→ **TEXT PASSAGE**:
╔══

Convicted Fraudster Has Deportation Delayed

Former UBS trader Kweku Adoboli arrives at Southwark Crown Court, in central London, on September 10, 2012. A trader accused of losing $2.3 billion in a fraud at Swiss bank UBS goes on trial in London on Monday in a case expected to once again put the supervision of bankers …
WILL OLIVER/AFP/Getty
VICTORIA FRIEDMAN

A convicted fraudster responsible for the biggest trading loss in UK banking history has won a last-minute reprieve from his planned deportation.

Kweku Adoboli, 38, was convicted in 2012 of fraud after losing $2.3 billion (£1.8bn) of UBS’s money.

A Ghanian national who had been living in the UK since he was a child, Adoboli served half of his seven-year sentence before being released in 2015 and was scheduled for deportation.

The fraudster had lost an appeal against his deportation in 2016, and two weeks ago was detained and held at Scotland’s Dungaval Immigration Removal Centre ahead of his expulsion.

His legal team then lodged a judicial review and injunction on the grounds of public interest, saying that his offence was not violent and that as he no longer possesses a banking licence, he could not commit the same crimes.

╚══

→ **ENTRIES SHOWN**:
╔══

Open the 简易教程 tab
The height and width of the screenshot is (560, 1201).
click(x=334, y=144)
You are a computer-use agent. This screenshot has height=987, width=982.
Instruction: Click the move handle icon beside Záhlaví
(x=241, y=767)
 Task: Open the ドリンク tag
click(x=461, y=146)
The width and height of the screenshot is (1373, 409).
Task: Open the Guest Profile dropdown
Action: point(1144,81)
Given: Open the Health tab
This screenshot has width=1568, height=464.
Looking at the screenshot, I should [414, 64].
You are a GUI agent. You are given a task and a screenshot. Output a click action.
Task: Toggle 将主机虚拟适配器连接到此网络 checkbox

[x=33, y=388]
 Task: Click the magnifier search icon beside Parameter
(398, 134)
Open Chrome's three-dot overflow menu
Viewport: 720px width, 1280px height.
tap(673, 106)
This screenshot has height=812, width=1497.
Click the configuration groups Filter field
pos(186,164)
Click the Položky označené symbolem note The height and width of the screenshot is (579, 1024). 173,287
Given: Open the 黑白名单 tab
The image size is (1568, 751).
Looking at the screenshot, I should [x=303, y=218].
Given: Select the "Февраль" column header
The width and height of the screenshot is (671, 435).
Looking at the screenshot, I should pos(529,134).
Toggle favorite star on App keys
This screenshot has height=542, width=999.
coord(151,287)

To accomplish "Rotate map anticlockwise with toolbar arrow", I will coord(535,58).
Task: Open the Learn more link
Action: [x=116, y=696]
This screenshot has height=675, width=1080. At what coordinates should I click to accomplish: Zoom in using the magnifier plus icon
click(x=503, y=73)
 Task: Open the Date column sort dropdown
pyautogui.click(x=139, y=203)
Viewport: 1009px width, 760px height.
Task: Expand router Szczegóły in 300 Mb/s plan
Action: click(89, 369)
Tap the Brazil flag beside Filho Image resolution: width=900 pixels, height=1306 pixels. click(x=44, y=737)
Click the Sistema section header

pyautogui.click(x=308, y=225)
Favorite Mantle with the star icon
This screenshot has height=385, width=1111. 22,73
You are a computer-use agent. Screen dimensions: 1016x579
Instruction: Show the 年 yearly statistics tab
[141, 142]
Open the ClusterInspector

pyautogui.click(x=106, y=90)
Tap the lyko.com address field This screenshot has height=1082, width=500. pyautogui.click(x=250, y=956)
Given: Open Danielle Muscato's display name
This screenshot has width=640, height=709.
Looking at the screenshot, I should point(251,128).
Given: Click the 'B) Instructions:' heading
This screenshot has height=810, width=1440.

╚══

→ **PROBLEM SET**:
1. According to the article on Kweku Adoboli's deportation, how much of UBS's money did he lose?
2. Continue the article about Kweku Adoboli's deportation from its final sentence.
The items can be set aside; nothing here depends on them.

→ **EXPECTED RESULTS**:
1. $2.3 billion (£1.8bn).

2.
Adoboli was informed Tuesday hours before his deportation that the applications were successful “until such time as the outcome of the review is determined”, with the review likely to take several months, reports Sky News. He is currently being held at an immigration removal centre and his lawyers are attempting to get Adoboli bailed.

The convicted criminal blamed “racism” for the UK’s decision to deport him, despite all foreign criminals sentenced longer than four years being automatically considered for deportation.

Immigration Minister Caroline Nokes has said: “Financial crime, like all crime, has an impact on the society that we live in and the public expects robust action to be taken against foreign nationals who abuse our hospitality by committing crime.”